This provision is unlikely to have much practical effect. The issue is not whether or not the aim of reducing pay inequality is a legitimate one, but rather whether or not the particular way in which this is done amounts to a proportionate means of achieving that aim. This is what the recent cases have been concerned with, and the Bill provides no assistance in answering this question. Indeed it cannot, as the point is ultimately whether or not there is compliance with art.141.

Direct pay discrimination - hypothetical comparators

A new provision in relation to equal pay allows a claimant to bring a sex discrimination claim where the lack of a comparator would prevent an equal pay claim from succeeding. Clause 66 provides that in such cases the claimant can rely on clause 13 to establish direct discrimination. Essentially this allows an equal pay claimant to rely on a hypothetical comparator. For example, if an employer employs only female cleaners, but it can be shown that, if a male cleaner were employed, he would be paid more than the current employees, they would be able to bring a direct sex discrimination claim. Under the current law, such a claim would have to be brought under the Equal Pay Act 1970, and would be defeated by the lack of an actual comparator.

Discussions with colleagues

In promoting the Bill, the Government has placed considerable emphasis on banning so-called "gagging clauses" placed in contracts of employment to prevent employees from discussing their pay with colleagues. The argument is that this provision, found in clause 72, will increase transparency in pay systems, which will be helpful in achieving equal pay.

Secrecy clauses relating to pay are not banned altogether. Rather, clause 72 provides that, where a person is prohibited by the employer from being involved in discussions with colleagues about the terms of his or her work, this is unenforceable insofar as that person is involved in a "relevant pay discussion". Being involved in a relevant pay discussion is also a protected act for the purposes of the provisions relating to victimisation. The result is that any less favourable treatment of someone on the grounds that he or she has participated in such a discussion could lead to a victimisation claim.

A relevant pay discussion is a discussion with a colleague that is about pay and that relates to any possible link between pay and having or not having a particular protected characteristic (clause 72(2)). There is no blanket right for employees to discuss their pay with colleagues. A discussion is protected only if the discussion is specifically about whether or not the pay is discriminatory.

Collected data
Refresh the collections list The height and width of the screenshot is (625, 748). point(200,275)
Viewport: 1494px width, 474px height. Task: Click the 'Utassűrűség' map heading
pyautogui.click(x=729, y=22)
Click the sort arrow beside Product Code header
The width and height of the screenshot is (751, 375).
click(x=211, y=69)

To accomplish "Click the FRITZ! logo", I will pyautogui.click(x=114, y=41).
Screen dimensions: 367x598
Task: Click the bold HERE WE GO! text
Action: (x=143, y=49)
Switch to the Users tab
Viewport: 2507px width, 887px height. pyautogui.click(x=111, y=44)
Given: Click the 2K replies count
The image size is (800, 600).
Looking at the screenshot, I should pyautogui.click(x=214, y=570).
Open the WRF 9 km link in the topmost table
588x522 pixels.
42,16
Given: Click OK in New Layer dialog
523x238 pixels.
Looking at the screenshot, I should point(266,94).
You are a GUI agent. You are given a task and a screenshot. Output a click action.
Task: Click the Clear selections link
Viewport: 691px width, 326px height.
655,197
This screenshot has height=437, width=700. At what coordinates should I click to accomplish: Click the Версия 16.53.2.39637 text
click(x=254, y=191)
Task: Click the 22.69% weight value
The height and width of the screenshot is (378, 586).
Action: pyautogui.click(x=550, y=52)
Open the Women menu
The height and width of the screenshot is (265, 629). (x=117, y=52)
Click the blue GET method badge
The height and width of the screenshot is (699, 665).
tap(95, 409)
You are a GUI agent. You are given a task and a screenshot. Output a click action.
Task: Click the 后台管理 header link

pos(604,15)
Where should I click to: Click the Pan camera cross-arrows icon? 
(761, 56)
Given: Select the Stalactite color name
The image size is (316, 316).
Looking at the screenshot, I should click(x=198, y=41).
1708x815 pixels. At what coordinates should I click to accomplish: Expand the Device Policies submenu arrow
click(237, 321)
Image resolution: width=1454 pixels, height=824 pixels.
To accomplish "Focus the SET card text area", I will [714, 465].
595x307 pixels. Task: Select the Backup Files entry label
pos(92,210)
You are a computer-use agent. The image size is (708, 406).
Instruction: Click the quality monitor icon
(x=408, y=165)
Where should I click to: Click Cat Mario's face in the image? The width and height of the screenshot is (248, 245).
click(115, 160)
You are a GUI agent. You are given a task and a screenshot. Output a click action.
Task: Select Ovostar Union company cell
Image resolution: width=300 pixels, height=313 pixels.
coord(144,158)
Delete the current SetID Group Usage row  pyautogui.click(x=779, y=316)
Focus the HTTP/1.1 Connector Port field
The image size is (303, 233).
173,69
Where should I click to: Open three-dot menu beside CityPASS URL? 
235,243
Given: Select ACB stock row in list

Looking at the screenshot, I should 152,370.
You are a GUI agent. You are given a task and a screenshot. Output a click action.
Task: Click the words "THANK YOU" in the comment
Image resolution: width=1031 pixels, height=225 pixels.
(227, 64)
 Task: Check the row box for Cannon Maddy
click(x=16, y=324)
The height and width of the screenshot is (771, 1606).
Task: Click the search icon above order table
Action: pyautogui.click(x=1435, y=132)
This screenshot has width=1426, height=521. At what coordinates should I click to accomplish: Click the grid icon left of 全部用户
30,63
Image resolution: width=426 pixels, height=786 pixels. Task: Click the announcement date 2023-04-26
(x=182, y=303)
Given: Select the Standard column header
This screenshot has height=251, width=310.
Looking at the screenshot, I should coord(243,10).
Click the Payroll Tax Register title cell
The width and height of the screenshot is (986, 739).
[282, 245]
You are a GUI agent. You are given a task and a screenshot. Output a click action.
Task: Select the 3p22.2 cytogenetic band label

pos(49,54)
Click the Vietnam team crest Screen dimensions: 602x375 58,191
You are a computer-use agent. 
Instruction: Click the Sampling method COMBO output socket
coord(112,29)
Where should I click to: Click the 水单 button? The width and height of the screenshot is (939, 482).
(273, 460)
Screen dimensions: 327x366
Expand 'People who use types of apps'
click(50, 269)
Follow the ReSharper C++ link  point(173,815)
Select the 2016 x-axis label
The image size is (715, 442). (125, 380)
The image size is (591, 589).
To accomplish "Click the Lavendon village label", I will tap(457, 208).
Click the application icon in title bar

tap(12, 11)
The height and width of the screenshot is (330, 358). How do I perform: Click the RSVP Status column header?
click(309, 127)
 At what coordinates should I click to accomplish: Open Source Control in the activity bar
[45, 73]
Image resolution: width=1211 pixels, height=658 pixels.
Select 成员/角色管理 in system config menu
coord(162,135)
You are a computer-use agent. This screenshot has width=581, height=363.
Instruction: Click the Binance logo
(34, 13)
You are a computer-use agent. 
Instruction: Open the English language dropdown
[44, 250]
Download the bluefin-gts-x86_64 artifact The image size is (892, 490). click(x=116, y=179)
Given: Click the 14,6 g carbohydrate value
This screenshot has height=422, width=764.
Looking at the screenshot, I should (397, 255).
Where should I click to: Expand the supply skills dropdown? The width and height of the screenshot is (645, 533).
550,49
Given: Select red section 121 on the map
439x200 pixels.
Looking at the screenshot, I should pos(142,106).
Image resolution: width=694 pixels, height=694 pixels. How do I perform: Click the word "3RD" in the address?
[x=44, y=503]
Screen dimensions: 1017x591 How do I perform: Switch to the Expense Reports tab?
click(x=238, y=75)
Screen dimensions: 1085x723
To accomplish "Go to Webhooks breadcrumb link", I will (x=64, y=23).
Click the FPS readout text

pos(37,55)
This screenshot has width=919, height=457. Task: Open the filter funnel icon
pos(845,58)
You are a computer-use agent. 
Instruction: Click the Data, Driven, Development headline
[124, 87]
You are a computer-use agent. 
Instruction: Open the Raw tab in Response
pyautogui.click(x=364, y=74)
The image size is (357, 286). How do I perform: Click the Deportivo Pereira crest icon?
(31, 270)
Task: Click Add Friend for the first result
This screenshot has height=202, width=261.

Task
Write the next part of the passage on the Equality Bill's equal pay provisions, following on from its last sentence.

Reply
For example, if one employee said to a colleague "I'm worried that our employer is not paying men and women equally for work of equal value. How much do you earn?", this would be a relevant pay discussion. However, it is unlikely that the question would be put this way. The explanatory notes give as an example a woman who asks a man what he is paid because she thinks that she is underpaid compared to him. However, if the woman asking the question does not explain that her concern relates to discrimination, how is the man to know whether the discussion is a "relevant pay discussion" or not? It is not clear if the unexpressed intention of the person initiating the conversation is enough to bring the discussion within the provision. This is perhaps an issue that can be revisited as the Bill makes progress.

Gender pay gap information

Another much publicised aspect of the Bill is the requirement on employers with 250 or more employees to publish information on the pay of employees showing whether or not there is a difference in the pay of men and women. However, clause 73 merely creates a regulation-making power, allowing for such a requirement to be introduced. The Government has said that it intends to consider acting on this power in 2013. There will be a consultation on the sort of metrics that an employer could be required to publish.

This therefore remains a political rather than a legal issue, and no fresh obligations in this area are placed on employers by the Bill itself.